Microsoft earlier this week announced that its Azure DDoS Protection platform kept a record-breaking 3.47 Tbps Distributed Denial of Service (DDoS) attack at bay after it was launched against an Azure customer from Asia.
The team said it mitigated several DDoS attacks against customers in the past year, including three that exceeded 2.4 Terabits per second (Tbps). The biggest one, in November, was aimed at an Azure customer from Asia. It lasted 15 minutes and reached a peak throughput of 3.47 Tbps at a rate of 340 million packets per second (pps).
The attack originated from approximately 10,000 sources around the world, including across the US, Russia, South Korea, China, India, Thailand, Vietnam, Taiwan, Indonesia and Iran, according to an Azure blog post.
The company also said it mitigated two more DDoS incidents in December. Both aimed at targets in Asia and surpassed 2.5 Tbps. The first lasted for around 15 minutes, targeting ports 80 and 443. It had four peaks, and reached a throughput of 3.25 Tbps. The other only reached 2.55 Tbps, lasted 5 minutes, had a single peak, and targeted port 443.
“Microsoft mitigated an average of 1,955 attacks per day, a 40 percent increase from the first half of 2021,” said Alethea Toh, Azure Networking product manager. “The maximum number of attacks in a day recorded was 4,296 attacks on August 10, 2021. In total, we mitigated upwards of 359,713 unique attacks against our global infrastructure during the second half of 2021, a 43 percent increase from the first half of 2021.”
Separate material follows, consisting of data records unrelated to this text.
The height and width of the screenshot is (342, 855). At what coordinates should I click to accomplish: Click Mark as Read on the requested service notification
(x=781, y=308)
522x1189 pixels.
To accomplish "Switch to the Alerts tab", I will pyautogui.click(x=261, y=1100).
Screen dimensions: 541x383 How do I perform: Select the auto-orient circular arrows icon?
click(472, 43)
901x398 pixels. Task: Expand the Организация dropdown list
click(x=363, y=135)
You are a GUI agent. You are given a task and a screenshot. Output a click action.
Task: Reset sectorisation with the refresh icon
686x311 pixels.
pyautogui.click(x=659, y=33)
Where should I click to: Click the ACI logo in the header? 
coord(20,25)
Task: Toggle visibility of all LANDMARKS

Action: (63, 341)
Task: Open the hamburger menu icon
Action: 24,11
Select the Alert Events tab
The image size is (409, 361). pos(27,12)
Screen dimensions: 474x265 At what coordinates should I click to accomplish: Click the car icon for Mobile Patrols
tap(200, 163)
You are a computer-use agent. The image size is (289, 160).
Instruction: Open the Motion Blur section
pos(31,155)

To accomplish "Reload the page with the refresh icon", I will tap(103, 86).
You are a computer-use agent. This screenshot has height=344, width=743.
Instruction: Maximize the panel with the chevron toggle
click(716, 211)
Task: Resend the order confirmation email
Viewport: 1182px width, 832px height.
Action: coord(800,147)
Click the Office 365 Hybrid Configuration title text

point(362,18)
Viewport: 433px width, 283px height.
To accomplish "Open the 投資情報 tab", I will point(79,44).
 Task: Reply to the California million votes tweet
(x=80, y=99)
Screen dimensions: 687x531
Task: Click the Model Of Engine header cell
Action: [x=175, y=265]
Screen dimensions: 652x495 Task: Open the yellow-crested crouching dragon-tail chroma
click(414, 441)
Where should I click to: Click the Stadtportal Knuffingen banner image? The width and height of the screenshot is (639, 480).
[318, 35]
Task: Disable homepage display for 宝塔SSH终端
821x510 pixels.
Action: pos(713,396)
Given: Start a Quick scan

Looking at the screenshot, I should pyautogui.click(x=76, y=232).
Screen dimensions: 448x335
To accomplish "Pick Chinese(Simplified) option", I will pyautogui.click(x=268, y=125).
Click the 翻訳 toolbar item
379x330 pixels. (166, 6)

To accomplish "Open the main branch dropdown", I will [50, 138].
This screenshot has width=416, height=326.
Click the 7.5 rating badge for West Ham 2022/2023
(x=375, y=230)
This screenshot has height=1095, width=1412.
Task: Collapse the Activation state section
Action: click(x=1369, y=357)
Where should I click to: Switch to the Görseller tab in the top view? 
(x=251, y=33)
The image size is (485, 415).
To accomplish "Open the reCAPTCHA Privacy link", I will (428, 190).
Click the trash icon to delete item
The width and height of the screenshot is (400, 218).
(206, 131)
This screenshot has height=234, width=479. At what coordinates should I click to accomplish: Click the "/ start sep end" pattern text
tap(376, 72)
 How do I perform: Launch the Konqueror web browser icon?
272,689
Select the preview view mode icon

The company said the gaming industry took the hardest hit, followed closely by ISPs, financial institutions, VoIP service providers, retail and supply chain.
The October-to-December holiday season saw new TCP PUSH-ACK flood attack vectors, mainly in Hong Kong, Japan and South Korea. Researchers noticed attackers deploying a new TCP manipulation technique to dump huge payloads. However, the Azure DDoS Protection platform mitigated the attack automatically, without affecting the customers.